6 de junio de 2026

El Senado aprobó el pliego de Michelli, con apoyo del peronismo y dialoguistas

Con el respaldo del peronismo, bloques dialoguistas y algunos votos disidentes del espacio libertario, la Cámara alta avanzó con la designación de la magistrada pese al rechazo explícito de la Casa Rosada, que había objetado su candidatura por su vínculo familiar con el periodista Hugo Alconada Mon.

Ph: Agencia NA

La aprobación del pliego de Verónica Michelli por parte del Senado se convirtió en una señal política de alto impacto para el Gobierno de Javier Milei.

Según consignó la Agencia NA, el resultado de la votación —44 votos afirmativos, 18 negativos y dos abstenciones— reflejó una convergencia circunstancial entre sectores opositores y aliados parlamentarios que decidieron priorizar los antecedentes profesionales de la postulante por encima de las consideraciones políticas planteadas por el Ejecutivo.

La decisión representó un revés para la estrategia oficialista y dejó en evidencia las dificultades del Gobierno para alinear posiciones incluso dentro de su propio espacio. La abstención de la presidenta del bloque libertario, Patricia Bullrich, fue uno de los datos más significativos de la jornada.

La senadora fundamentó su postura en razones de principios, al sostener que no corresponde atribuir responsabilidades o consecuencias institucionales a una persona por relaciones familiares y que la evaluación de un candidato judicial debe basarse exclusivamente en sus méritos y trayectoria.

El debate sobre Michelli también abrió una discusión más amplia acerca de los criterios utilizados para la selección de magistrados. Mientras el Gobierno argumentó la existencia de un potencial conflicto de intereses, una mayoría de senadores destacó que la candidata había superado todas las instancias de evaluación previstas por la ley sin recibir impugnaciones formales.

La sesión estuvo marcada además por tensiones procedimentales. La incorporación del pliego de Michelli al temario generó una fuerte controversia luego de que sectores de la oposición denunciaran modificaciones respecto de los acuerdos alcanzados previamente en Labor Parlamentaria. El conflicto derivó en un prolongado cuarto intermedio que permitió reordenar el tratamiento de los expedientes y destrabar la votación.

Más allá del caso puntual, la jornada dejó otro dato político relevante: el Senado aprobó 73 pliegos judiciales para cubrir vacantes en distintos tribunales del país, incluyendo postulaciones vinculadas a integrantes de familias con trayectoria en el Poder Judicial. Este aspecto fue utilizado por varios legisladores para cuestionar la consistencia del argumento oficial respecto de Michelli y para señalar que los vínculos personales o familiares no habían sido considerados un impedimento en otros nombramientos.

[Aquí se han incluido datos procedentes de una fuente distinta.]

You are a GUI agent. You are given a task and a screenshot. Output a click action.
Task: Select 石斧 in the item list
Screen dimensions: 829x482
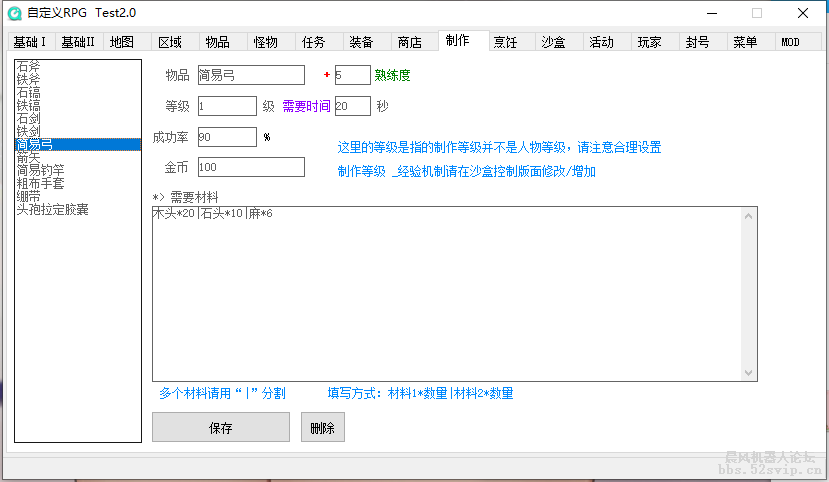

El episodio expuso una dinámica cada vez más visible en el Congreso: la capacidad de articulación de sectores opositores y dialoguistas para condicionar decisiones del Ejecutivo cuando logran construir mayorías circunstanciales.

En ese contexto, la aprobación del pliego de Michelli trasciende una simple designación judicial y se interpreta como una demostración de autonomía política del Senado frente a la Casa Rosada, en un escenario donde las negociaciones parlamentarias continúan siendo determinantes para la gobernabilidad.